What is expected - Your answer must be every line of the data below that holds the string "dropdown", copied exactly.

The data -
• • • • • • •

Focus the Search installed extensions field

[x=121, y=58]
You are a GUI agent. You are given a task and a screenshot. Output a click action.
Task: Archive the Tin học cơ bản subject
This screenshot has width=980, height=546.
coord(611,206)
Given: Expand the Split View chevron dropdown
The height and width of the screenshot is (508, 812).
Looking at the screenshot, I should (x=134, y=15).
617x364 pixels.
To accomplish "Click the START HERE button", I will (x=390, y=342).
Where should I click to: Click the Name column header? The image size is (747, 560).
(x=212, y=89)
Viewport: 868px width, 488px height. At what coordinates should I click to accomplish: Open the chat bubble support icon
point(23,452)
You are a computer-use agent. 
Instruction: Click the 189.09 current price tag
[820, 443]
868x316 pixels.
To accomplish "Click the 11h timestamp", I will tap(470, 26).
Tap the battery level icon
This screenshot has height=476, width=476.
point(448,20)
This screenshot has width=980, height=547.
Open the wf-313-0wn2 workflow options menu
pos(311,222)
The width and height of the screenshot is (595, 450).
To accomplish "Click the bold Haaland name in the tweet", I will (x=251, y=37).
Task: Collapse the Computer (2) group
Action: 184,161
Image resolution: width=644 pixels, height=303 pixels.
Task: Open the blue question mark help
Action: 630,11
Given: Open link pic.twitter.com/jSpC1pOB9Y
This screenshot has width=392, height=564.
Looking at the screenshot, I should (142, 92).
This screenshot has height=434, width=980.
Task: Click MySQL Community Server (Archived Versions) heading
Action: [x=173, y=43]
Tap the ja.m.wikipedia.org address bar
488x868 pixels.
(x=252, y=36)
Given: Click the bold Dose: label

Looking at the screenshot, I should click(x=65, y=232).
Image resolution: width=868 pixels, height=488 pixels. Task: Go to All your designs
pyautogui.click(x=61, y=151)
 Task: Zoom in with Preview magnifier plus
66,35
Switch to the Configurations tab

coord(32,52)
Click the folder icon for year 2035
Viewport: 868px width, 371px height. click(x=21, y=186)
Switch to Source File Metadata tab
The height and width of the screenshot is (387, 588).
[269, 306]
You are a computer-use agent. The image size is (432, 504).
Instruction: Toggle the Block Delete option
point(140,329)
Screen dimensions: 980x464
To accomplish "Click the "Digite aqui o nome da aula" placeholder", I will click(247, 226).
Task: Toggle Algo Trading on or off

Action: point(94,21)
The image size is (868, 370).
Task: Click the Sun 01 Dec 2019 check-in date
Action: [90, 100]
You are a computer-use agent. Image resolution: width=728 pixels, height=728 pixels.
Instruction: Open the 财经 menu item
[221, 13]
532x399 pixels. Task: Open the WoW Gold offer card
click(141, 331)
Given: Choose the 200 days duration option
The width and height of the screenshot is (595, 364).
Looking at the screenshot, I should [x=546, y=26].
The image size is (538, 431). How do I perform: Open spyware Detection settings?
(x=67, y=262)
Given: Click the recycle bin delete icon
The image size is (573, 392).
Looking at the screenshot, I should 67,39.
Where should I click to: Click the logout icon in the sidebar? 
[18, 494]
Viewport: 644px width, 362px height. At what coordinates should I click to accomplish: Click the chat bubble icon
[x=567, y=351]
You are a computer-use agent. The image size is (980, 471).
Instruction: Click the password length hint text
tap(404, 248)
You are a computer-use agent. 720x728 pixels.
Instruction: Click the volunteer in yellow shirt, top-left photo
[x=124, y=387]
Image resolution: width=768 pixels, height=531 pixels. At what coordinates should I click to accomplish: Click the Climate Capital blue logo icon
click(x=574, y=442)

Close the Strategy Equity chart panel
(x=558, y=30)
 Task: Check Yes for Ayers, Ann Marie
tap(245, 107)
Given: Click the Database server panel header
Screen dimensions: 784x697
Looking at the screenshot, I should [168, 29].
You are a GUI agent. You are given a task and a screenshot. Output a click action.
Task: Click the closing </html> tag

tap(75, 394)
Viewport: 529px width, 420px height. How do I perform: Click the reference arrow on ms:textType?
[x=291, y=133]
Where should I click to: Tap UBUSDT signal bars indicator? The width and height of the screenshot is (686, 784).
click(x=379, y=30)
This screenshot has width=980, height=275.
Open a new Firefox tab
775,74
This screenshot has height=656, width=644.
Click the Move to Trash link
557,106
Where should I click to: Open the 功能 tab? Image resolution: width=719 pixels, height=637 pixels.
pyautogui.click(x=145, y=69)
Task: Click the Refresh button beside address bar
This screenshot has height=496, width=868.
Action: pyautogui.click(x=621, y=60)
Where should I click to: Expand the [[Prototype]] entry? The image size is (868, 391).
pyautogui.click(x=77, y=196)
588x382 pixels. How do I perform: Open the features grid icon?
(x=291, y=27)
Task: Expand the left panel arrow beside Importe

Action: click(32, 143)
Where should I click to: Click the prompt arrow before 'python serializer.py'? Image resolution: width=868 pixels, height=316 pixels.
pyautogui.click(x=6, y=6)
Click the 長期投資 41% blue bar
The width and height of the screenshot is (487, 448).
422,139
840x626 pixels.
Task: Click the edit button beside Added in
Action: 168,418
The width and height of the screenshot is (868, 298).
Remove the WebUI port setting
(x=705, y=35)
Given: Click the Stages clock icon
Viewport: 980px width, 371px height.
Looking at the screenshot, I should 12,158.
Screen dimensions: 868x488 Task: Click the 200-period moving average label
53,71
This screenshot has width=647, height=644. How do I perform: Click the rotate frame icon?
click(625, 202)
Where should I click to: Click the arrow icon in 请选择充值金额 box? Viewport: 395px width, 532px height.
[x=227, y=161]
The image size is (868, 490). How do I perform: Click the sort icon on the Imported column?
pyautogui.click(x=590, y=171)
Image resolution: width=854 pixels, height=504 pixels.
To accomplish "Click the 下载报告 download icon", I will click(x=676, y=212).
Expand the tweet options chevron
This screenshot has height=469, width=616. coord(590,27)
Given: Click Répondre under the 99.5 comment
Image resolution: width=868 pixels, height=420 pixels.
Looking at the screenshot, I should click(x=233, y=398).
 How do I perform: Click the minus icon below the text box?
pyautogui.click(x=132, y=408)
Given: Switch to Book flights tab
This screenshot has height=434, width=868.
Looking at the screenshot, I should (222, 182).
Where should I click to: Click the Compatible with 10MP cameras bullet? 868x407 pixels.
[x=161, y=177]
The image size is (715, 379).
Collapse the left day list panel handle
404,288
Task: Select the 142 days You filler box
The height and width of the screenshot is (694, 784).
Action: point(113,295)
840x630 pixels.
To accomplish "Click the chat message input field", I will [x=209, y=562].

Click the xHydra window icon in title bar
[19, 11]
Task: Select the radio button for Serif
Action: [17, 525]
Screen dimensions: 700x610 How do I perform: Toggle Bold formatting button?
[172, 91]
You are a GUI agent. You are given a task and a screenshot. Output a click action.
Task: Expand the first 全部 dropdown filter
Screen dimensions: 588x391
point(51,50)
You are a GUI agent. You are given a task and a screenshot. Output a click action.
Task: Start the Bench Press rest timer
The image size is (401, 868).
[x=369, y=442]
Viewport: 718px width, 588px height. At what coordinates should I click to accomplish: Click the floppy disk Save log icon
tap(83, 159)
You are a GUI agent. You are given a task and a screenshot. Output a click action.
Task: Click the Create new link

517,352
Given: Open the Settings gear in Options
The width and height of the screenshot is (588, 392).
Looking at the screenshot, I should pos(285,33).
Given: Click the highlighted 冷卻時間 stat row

• • • • • • •

Written solution -
Given: Expand the Split View chevron dropdown
Task: Expand the first 全部 dropdown filter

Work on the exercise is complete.